Die Auflösung fand ich recht cool, wobei mir die chronologische Folge aber etwas anders zu sein scheint, als sie meiner Meinung nach plausibel auf die Sicht des Protagonisten abbildbar wäre. Das kann natürlich auch dem LSD-Rausch geschuldet sein, da ist alles möglich.

Gern gelesen.

Gruß
Leif

P.S.: Wie lange hast du denn an dieser Story geschrieben?

 

Hi Leif,

ups, ich muss auf meiner eigenen HP schleunigst nachschauen, was ich dort im vergangenen Sommer verzapft hatte.
Da ich damals zumeist Kurzgeschichten in der Länge von 1000 Wörtern geschrieben habe, kommt das von der Mengenangabe 1/ Tag in etwa hin. Habe rd. 50% der Stories zum Download bereitgestellt. Ist für einen Autor ein gutes Instrument, um Agenten – denen du vorher natürlich per Mail eine Leseprobe von dir schicken musst – und Lektoren neugierig zu machen.

Ich tippe zumeist zwei bis drei Stunden an der Rohfassung, mache dann Pause und beschäftige mich dann wiederum zwei Stunden mit dem Feinschliff. Lese mehrmals Korrektur und übersehe trotzdem min. ein Dutzend Fehler.

Bei Geschichten, die 2000w lang sind, kannst du den Arbeitsaufwand in etwa verdoppeln. Nicht ganz. Rd. 60-70% on top. Mit dem Auge (1700w) habe ich – erinnere mich dunkel – einen Tag verbracht. Allerdings nicht durchgängig.

Natürlich hat man von herumkullernden Augäpfeln schon gelesen (E.A. Poe?) o. die im TV in irgendeinem Teil von Scary Movie gesehen. Ich hatte mir die Idee von N.W. Gogol ausgeliehen. Deshalb heißt der Prota bei mir auch Gogol. Bei dem handelte es sich allerdings um eine abgeschnittene Nase, die vom Eigentümer gesucht wird.

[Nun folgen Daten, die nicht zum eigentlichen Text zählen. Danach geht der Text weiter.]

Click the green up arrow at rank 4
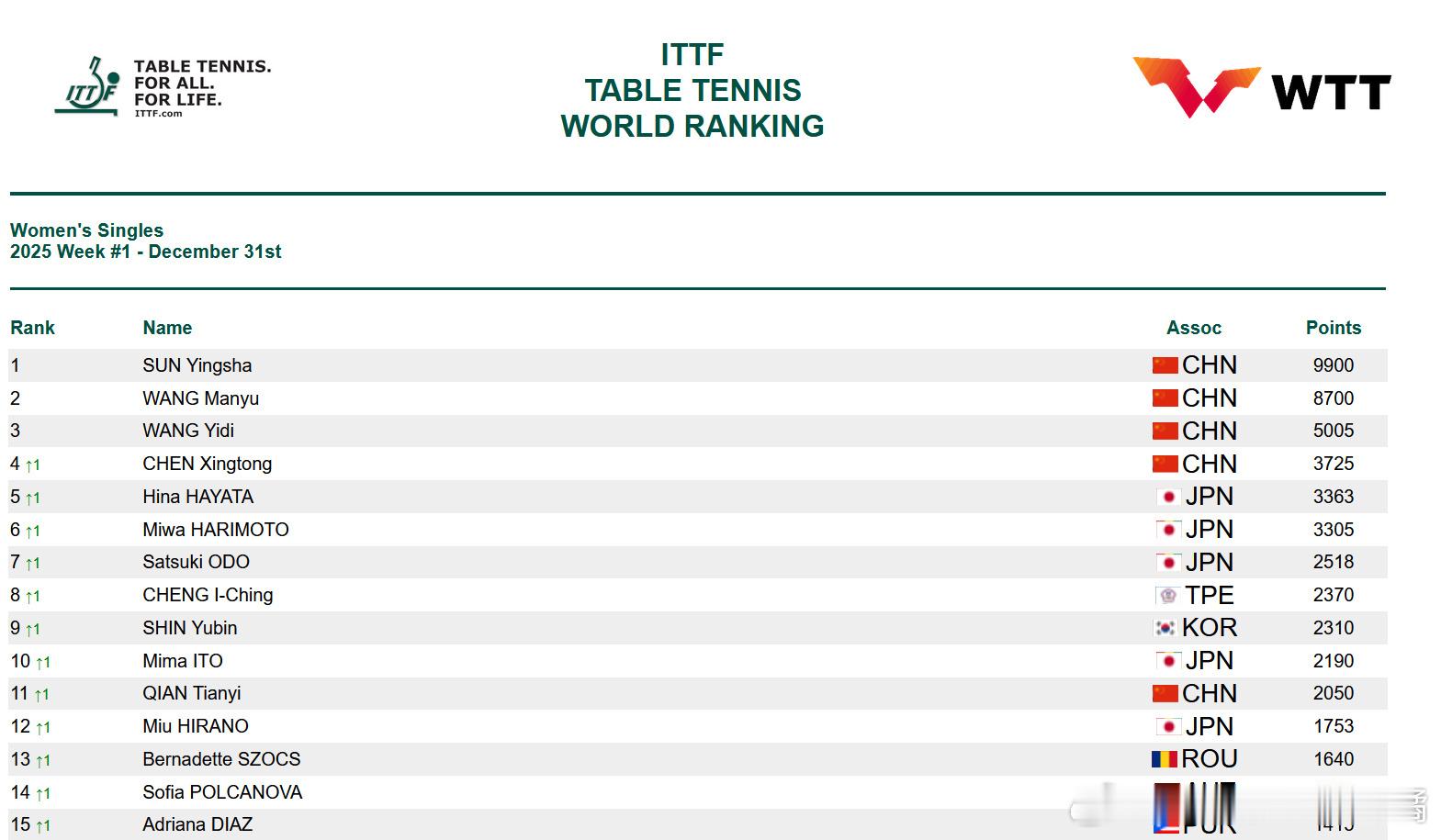(x=32, y=465)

Ob ich – im Schreibrausch – die Chronologie des LSD-Trips korrekt geschildert habe? Keine Ahnung.

Ich sehe gerade, dass du die Rubrik Experimente betreibst. Muss ich mich mal in ein paar KGen einlesen, um zu begreifen, was ihr unter Experiment versteht. Ist ja ein dehnbarer Begriff. Falls mir die Kategorie gefällt, lasse ich mir eine Geschichte dafür einfallen. M.E. ist es so: wenn du einen Handlungsfaden im Kopf hast – der kann völlig spontan entstehen –, dann schreibst du eine Story schnell runter. Zumindest die Rohversion. Ohne zündende Idee lasse ich die Finger weg von der Tastatur. Denn in diesem Fall brichst du dir einen ab und am Schluss kommt doch nichts Gescheites dabei heraus.